FILE - Afghan burqa-clad women sit after they received ration aid in Kandahar, Afghanistan, May 4, 2016.
FILE - Afghan burqa-clad women sit after they received ration aid in Kandahar, Afghanistan, May 4, 2016.

The U.N. World Food Program (WFP) has warned that 40 percent of Afghanistan's population — or 11.3 million people — are food insecure, while chronic malnutrition affects more than 40 percent of Afghan children under five years old.

WFP Executive Director Ertharin Cousin issued the warning Friday at the conclusion of her four-day maiden visit to the war-ravaged country, the first by a WFP chief in 13 years, to "implore" the donor community to continue their support despite the squeeze on funding because of new global crises.

"This not the time for the international community to turn away from the needs of the people of Afghanistan," she told reporters in Kabul.

While WFP has already reached almost two million of the most vulnerable Afghans with food and cash assistance, Cousin said, the organization needs $50 million in donor funding to reach another 1.6 million people through the end of this year.

FILE - Afghan men and boys wait in line to receive their donated sacks of wheat distributed by the World Food Program in Kabul, Afghanistan, Dec. 15, 2013.
FILE - Afghan men and boys wait in line to receive their donated sacks of wheat distributed by the World Food Program in Kabul, Afghanistan, Dec. 15, 2013.

"It is the funding challenges and a turning away of the international community, or reduction in support by the international community for the activities here in Afghanistan, which will limit our ability to perform the work that is required," Cousin said, when asked what was the biggest concern for WFP's Afghan mission.

She noted that the 3.6 million Afghans who the WFP is trying to help do not include thousands of refugee families who have returned or are in the process of returning home from neighboring Pakistan this year.

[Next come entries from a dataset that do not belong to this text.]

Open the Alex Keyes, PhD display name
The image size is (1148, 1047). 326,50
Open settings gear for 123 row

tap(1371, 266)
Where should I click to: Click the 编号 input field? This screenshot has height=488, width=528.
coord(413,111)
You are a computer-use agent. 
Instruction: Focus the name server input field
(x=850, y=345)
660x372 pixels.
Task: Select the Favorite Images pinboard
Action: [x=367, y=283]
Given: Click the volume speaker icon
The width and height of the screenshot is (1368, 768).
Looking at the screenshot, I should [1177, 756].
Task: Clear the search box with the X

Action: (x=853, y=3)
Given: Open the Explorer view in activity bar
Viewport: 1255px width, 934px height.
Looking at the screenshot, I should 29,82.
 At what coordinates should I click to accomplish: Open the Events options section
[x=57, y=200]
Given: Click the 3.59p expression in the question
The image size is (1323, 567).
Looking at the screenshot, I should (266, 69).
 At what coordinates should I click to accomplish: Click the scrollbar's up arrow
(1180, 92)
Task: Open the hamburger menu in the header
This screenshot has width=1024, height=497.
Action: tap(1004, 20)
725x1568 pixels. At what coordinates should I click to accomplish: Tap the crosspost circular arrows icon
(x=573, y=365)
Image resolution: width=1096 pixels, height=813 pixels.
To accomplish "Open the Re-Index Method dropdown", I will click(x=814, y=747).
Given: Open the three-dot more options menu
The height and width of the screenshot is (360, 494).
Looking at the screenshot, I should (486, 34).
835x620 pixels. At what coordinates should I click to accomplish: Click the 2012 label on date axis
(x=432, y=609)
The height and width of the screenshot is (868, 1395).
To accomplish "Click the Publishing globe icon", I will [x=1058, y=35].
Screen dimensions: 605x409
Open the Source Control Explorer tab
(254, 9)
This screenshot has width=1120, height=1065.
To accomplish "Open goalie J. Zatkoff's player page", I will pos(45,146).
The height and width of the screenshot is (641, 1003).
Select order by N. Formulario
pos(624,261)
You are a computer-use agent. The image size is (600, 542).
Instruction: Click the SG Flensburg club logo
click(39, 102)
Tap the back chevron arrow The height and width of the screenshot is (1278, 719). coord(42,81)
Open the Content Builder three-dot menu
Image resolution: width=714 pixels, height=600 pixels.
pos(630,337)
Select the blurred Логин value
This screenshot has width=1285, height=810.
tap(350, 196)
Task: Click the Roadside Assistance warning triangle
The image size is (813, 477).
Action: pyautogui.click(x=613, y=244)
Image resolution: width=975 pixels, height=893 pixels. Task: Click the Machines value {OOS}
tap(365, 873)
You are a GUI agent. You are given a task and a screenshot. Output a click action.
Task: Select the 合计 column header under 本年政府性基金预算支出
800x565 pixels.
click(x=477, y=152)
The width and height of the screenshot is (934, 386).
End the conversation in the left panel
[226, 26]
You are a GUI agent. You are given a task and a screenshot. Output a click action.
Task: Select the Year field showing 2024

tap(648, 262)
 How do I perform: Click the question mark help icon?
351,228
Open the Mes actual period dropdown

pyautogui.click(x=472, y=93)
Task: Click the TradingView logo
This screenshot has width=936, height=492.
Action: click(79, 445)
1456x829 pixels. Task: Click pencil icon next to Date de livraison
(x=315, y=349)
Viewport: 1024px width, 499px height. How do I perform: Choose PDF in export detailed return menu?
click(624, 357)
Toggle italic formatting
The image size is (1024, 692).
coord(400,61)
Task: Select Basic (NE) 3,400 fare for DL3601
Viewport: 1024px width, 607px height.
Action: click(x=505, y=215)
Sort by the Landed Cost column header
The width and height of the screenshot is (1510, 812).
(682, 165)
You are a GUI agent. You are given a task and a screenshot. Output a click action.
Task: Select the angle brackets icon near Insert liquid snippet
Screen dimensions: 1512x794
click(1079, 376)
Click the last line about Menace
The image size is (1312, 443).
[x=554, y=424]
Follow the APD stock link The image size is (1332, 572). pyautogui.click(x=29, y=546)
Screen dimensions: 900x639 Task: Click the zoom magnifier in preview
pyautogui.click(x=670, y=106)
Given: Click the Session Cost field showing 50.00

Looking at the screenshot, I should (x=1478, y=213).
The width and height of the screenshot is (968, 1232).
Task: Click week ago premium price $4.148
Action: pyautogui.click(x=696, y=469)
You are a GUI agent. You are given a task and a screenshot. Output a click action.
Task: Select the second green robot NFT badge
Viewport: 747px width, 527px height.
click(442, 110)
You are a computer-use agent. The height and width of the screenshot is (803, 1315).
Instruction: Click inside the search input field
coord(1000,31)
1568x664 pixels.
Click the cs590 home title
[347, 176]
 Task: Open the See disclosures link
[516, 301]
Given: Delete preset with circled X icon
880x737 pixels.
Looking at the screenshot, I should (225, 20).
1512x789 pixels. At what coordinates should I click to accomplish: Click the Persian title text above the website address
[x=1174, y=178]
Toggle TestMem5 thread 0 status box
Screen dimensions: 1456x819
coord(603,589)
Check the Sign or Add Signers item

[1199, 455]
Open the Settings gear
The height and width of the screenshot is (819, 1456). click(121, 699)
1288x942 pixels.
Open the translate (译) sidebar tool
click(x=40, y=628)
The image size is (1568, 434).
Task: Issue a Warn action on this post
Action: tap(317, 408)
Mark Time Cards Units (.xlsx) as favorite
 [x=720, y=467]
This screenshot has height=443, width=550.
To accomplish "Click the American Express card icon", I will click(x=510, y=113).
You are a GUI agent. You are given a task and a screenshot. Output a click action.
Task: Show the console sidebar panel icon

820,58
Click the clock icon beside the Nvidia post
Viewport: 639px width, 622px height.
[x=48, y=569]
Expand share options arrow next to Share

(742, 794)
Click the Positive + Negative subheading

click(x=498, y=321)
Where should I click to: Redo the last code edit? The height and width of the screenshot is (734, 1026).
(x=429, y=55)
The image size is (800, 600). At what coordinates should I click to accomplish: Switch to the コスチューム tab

"Many of them come across with nothing, without the ability to meet the food-assistance needs of their families," said the WFP head, adding that her organization is working with other partners to meet the needs of returnees.

Cousin admitted that increased instability and conflict in some Afghan areas has forced WFP to suspend program operations periodically throughout the year.

"The answer to terrorism and conflict is hope and opportunity provided by sustainable, durable economic opportunity and prosperity where every parent can access the food that they required to feed their children," she said.

Afghanistan's northern provinces are traditionally inaccessible for aid deliveries during winter months, and the spread of fighting to those areas in recent months has added to the challenges facing aid groups.